Given instruction a:
In the parliamentary speech on Bill C-47, in what year did the Supreme Court of Canada's landmark ruling on Aboriginal land rights take place?

Document extract:
* * *
Mr. Speaker, I stand to speak to Bill C-47, An Act to enact the Nunavut Planning and Project Assessment Act and the Northwest Territories Surface Rights Board Act and to make related and consequential amendments to other Acts.
Article 19 of the UN Declaration on the Rights of Indigenous Peoples states:
States shall consult and cooperate in good faith with the indigenous peoples concerned through their own representative institutions in order to obtain their free, prior and informed consent before adopting and implementing legislative or administrative measures that may affect them.
The reason I am reading that into the record today is that, with the legislation, it is very important since the Government of Canada did sign on to the UN Declaration on the Rights of Indigenous Peoples, we would hope that it would expect that free, prior and informed consent. I raise it in the context of the Northwest Territories Surface Rights Board Act. I raise that become it seems that some groups and organizations from the Northwest Territories feel that they have not been adequately consulted on this legislation.
The New Democrats will support sending this legislation at second reading to committee so we can fully review it. This is lengthy legislation and it would make some amendments to other acts.
Part of this legislation was originally introduced in 2010. It was Bill C-25, Nunavut planning and project assessment act. I will read from the legislative summary because it is still applicable to the legislation that we have before us. It is an important part of where we are going with this bill. I will focus mostly on Nunavut. My friend from Western Arctic covered some of the issues around the Northwest Territories.
In the legislative summary of Bill C-25, which is applicable to Bill C-47, it reads:
In a landmark ruling in 1973 the Supreme Court of Canada confirmed that Aboriginal peoples’ historic occupation of the land gave rise to legal rights in the land that had survived European settlement. In 1982, the Constitution was amended to “recognize and affirm” the “existing aboriginal and treaty rights of the aboriginal peoples of Canada.” “Treaty rights” include rights under land claims agreements.
* * *
Exercise data:
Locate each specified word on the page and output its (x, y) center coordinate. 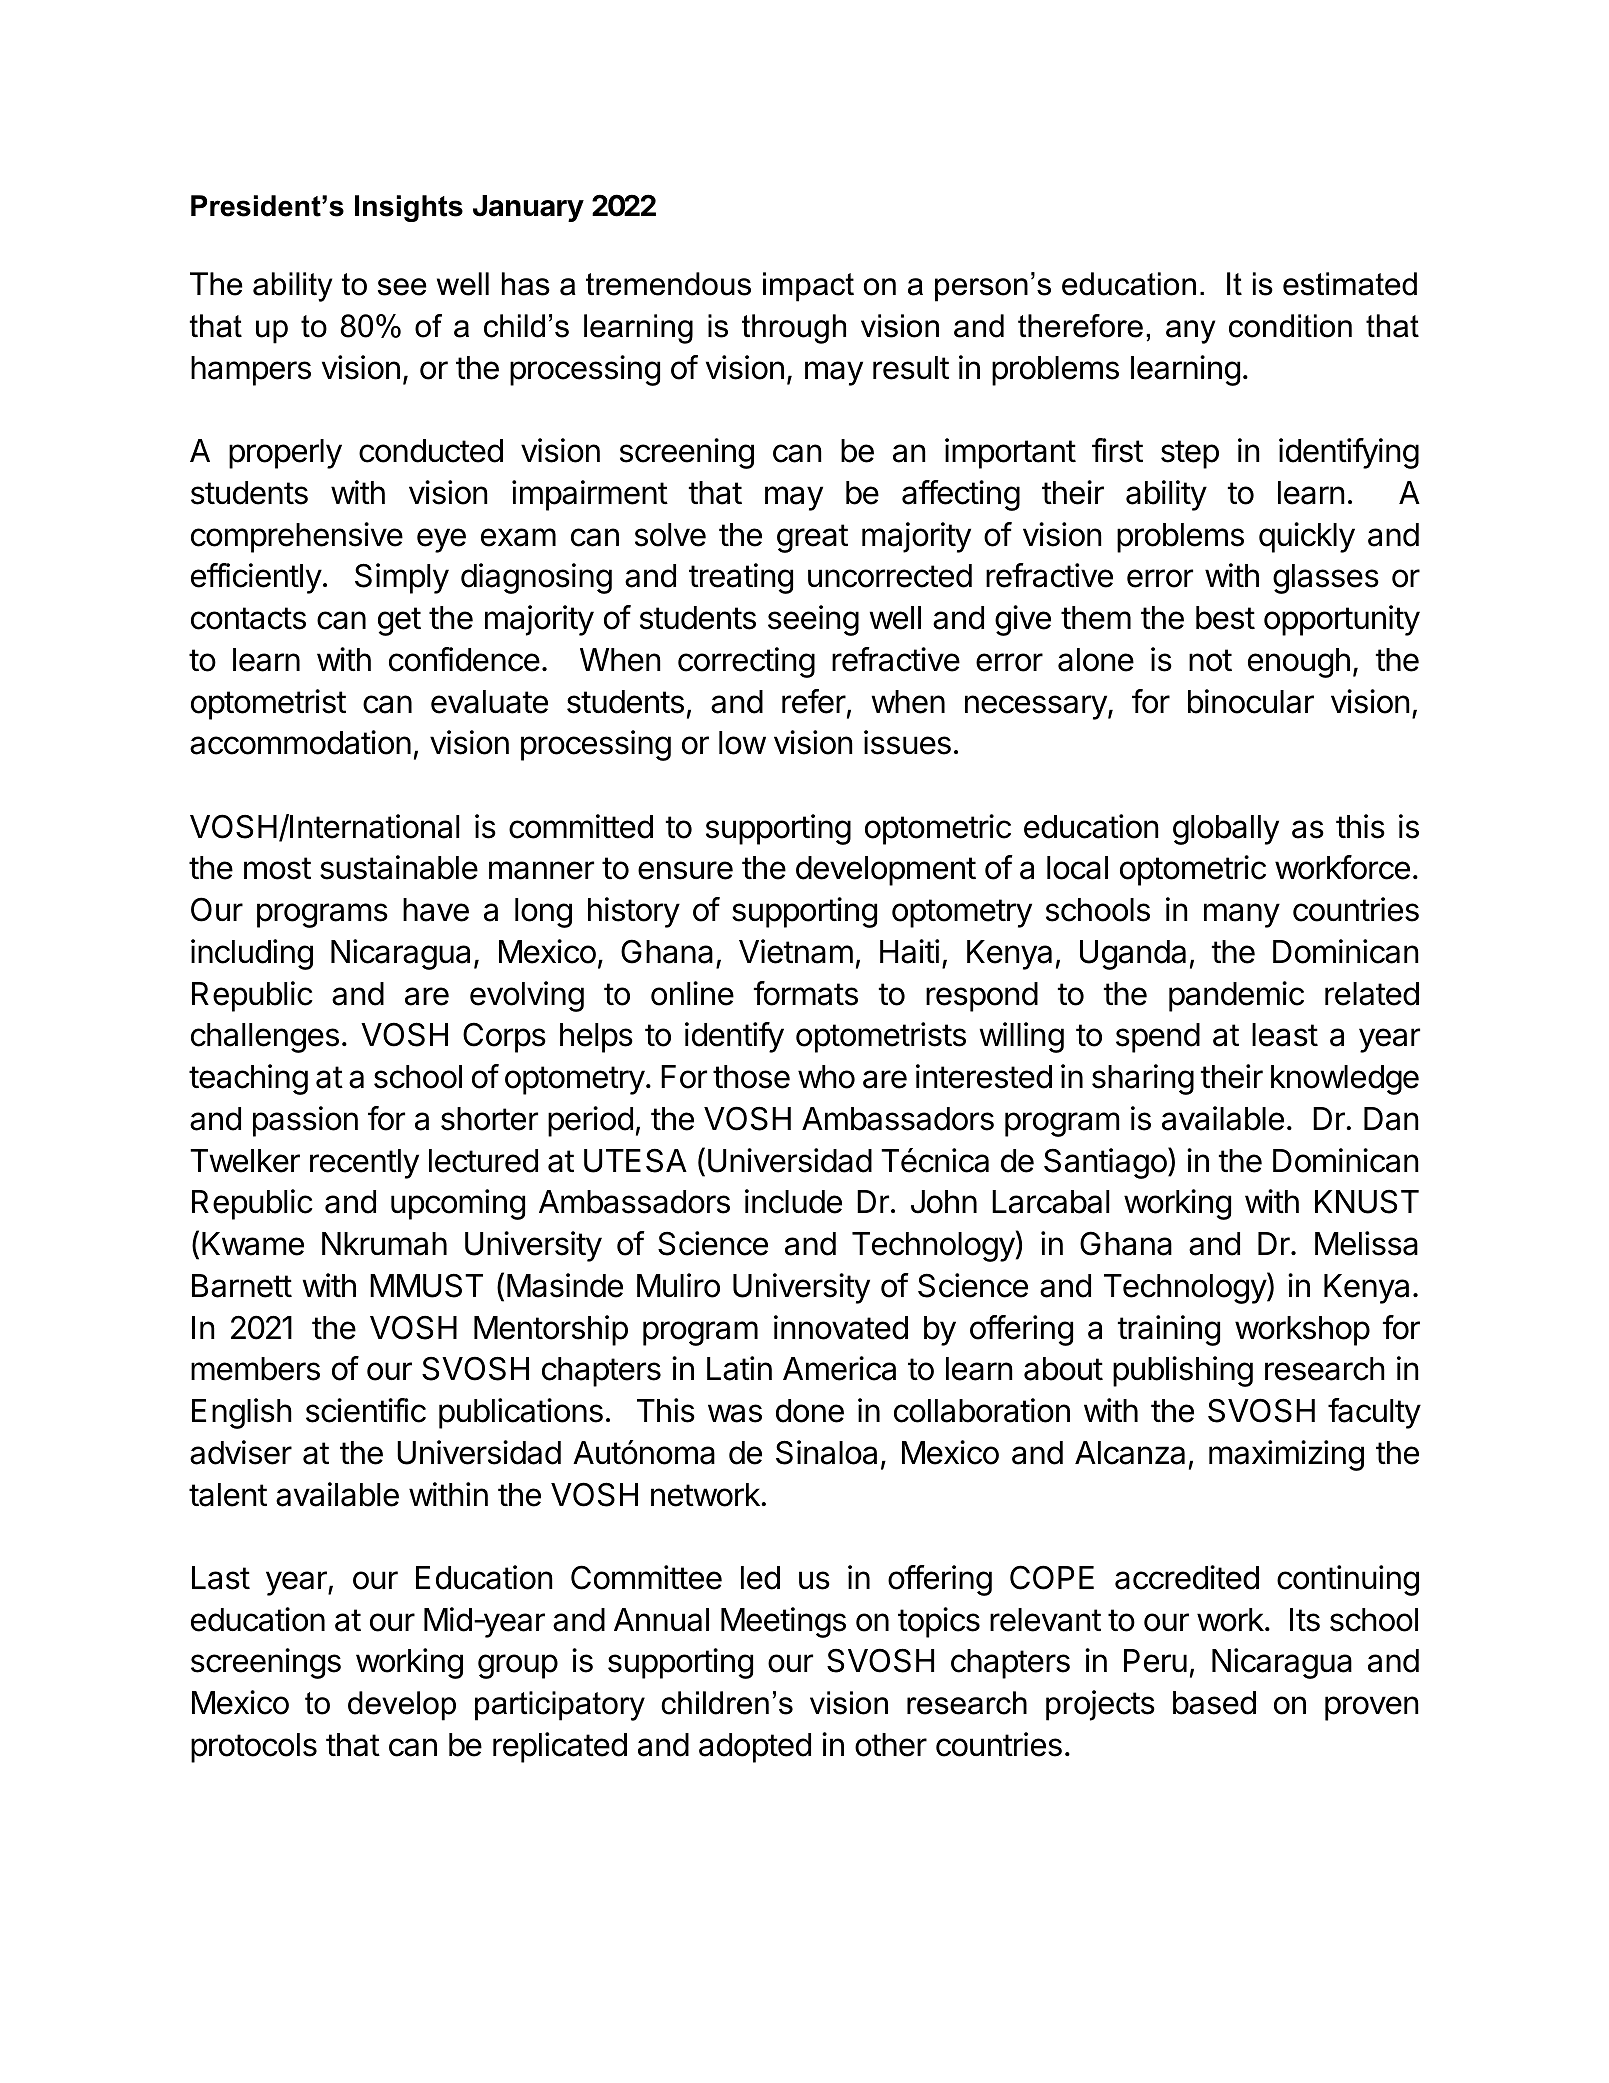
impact (808, 287)
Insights (409, 208)
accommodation (300, 742)
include (793, 1201)
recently (364, 1164)
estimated (1350, 284)
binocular (1251, 701)
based (1214, 1703)
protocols (254, 1748)
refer (814, 701)
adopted (755, 1748)
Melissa (1366, 1243)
* * *
Given instruction b:
Reproduce every row above, including the locate request, with 137 added to each x and y coordinate in the answers. Leave the picture out.

Result a:
1973

Result b:
Locate each specified word on the page and output its (x, y) center coordinate. 
impact (945, 424)
Insights (546, 345)
accommodation (437, 879)
include (930, 1338)
recently (501, 1301)
estimated (1487, 421)
binocular (1388, 838)
based (1351, 1840)
protocols (391, 1885)
refer (951, 838)
adopted (892, 1885)
Melissa (1503, 1380)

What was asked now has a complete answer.